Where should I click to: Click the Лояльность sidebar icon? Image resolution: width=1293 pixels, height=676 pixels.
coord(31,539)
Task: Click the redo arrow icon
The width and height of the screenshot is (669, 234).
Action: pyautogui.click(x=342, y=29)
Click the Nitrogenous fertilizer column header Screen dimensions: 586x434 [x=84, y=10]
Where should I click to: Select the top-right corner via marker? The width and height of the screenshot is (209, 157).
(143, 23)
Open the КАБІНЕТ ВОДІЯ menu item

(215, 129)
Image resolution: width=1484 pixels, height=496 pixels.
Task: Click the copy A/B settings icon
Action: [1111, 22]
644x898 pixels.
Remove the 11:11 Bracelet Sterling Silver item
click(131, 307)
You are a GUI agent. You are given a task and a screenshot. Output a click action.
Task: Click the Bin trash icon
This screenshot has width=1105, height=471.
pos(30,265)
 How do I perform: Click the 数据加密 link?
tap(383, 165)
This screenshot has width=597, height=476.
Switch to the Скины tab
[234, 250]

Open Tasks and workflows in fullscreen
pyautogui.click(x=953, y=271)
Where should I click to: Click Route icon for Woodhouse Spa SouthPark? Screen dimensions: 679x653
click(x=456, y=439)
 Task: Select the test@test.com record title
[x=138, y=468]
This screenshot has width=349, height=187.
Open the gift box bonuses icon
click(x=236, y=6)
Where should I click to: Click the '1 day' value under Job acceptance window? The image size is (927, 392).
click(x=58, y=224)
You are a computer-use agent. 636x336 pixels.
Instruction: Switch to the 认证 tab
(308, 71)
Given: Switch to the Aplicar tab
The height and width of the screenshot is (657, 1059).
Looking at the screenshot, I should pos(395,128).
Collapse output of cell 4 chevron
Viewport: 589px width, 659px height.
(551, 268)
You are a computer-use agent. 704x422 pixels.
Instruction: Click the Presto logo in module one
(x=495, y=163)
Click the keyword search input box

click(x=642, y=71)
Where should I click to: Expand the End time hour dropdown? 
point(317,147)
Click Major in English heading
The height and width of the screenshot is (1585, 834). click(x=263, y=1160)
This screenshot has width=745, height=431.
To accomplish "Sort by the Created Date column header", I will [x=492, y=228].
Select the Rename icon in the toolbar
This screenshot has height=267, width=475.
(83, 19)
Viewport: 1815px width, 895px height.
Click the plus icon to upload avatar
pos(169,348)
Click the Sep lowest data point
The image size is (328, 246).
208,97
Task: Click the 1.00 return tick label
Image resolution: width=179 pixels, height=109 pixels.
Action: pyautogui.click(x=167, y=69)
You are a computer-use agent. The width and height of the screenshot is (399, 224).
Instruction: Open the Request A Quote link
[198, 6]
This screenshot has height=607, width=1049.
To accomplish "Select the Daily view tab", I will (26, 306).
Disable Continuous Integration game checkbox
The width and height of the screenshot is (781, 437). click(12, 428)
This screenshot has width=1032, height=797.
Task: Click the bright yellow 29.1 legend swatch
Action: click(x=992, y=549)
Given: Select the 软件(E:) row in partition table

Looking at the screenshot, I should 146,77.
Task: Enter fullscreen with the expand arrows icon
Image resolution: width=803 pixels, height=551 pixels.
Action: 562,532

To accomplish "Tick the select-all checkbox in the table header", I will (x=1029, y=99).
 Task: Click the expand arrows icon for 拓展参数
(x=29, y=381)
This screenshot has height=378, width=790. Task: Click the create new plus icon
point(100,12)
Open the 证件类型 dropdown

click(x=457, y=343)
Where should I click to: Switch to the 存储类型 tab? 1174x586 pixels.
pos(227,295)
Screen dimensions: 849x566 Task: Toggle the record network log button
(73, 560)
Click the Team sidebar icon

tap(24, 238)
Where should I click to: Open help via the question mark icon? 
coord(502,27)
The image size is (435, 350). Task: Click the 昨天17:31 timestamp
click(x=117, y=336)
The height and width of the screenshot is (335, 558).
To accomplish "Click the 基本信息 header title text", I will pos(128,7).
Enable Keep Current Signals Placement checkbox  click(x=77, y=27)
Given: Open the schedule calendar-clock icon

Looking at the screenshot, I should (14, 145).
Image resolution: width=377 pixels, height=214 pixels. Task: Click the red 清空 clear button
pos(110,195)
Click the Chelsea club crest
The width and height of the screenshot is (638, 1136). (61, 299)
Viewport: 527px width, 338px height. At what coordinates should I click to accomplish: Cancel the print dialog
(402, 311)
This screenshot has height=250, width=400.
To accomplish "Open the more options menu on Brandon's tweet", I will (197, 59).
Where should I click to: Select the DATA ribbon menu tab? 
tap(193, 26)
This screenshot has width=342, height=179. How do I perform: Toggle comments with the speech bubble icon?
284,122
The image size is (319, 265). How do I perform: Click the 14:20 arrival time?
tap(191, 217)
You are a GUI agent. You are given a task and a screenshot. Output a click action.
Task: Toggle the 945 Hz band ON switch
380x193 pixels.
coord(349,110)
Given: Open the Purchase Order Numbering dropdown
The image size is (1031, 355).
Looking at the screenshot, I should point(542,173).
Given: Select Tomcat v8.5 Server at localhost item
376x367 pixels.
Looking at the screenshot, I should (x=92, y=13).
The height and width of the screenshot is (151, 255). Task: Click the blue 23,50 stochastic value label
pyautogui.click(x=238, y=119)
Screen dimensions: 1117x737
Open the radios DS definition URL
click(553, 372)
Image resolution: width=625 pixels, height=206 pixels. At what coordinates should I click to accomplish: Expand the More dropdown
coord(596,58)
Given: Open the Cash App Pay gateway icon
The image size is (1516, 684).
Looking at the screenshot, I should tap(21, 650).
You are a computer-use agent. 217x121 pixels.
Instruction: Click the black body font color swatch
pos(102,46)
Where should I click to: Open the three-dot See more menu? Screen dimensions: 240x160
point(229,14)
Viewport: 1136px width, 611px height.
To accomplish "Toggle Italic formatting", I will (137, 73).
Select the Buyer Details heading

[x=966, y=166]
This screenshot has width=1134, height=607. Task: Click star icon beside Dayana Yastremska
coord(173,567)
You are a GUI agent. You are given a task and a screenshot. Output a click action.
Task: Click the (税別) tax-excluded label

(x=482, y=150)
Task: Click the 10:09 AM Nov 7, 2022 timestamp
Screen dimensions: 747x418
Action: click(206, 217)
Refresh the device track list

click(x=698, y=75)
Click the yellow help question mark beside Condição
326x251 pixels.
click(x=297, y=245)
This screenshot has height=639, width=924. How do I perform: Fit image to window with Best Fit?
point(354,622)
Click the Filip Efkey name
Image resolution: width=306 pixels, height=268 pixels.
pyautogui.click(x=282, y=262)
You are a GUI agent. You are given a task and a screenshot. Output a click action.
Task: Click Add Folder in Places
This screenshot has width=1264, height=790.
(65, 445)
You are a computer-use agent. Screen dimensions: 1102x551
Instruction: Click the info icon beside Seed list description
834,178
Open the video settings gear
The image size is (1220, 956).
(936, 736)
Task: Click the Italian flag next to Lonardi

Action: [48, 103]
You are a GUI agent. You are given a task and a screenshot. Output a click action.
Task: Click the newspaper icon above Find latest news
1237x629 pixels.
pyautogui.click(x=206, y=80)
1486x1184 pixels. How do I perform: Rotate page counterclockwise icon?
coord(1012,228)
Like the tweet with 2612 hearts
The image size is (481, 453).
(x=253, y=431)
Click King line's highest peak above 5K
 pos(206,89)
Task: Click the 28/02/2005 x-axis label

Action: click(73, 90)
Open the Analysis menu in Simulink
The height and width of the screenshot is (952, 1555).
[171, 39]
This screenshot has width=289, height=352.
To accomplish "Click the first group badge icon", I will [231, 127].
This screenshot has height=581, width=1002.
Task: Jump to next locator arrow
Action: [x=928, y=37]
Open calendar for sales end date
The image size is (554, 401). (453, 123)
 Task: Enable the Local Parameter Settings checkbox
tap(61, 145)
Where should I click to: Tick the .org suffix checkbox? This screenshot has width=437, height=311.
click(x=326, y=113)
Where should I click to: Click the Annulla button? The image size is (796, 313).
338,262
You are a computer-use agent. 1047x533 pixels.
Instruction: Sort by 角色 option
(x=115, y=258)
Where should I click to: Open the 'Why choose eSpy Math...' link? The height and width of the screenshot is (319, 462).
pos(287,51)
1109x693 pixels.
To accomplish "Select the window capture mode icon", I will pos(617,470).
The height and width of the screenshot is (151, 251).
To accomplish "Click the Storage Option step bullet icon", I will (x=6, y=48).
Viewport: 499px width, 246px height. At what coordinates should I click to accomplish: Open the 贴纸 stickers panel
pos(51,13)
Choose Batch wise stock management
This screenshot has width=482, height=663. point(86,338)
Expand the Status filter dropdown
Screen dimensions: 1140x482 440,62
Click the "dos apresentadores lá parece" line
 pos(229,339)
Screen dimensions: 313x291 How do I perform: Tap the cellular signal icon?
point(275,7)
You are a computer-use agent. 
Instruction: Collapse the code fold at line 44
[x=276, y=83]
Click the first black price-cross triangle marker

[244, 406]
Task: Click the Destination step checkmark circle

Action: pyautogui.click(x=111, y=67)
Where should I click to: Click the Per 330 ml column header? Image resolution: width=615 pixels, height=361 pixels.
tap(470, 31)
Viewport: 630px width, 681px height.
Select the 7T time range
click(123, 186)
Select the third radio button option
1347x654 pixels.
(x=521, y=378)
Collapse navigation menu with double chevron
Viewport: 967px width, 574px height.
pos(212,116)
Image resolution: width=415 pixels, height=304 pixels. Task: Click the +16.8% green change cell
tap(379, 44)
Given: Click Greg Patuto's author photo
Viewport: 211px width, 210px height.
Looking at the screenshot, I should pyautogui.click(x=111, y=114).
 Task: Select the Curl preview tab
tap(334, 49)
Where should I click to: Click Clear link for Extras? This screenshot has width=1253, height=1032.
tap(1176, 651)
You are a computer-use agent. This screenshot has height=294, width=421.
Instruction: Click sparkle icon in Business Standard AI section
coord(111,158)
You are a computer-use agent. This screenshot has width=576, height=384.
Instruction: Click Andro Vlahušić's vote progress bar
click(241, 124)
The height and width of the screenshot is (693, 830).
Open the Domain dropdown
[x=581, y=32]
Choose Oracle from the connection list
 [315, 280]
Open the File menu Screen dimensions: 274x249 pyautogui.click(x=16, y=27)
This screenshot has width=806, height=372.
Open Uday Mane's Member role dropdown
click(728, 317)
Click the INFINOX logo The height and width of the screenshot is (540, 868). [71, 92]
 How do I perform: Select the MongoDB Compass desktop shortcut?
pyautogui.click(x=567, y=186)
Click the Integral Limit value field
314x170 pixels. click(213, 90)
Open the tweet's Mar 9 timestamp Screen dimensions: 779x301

- Required task: Quote the records from their first line through the line containing "Click the Nitrogenous", including both of those lines.

- Response to this task:
Where should I click to: Click the Лояльность sidebar icon? Image resolution: width=1293 pixels, height=676 pixels.
coord(31,539)
Task: Click the redo arrow icon
The width and height of the screenshot is (669, 234).
Action: pyautogui.click(x=342, y=29)
Click the Nitrogenous fertilizer column header Screen dimensions: 586x434 [x=84, y=10]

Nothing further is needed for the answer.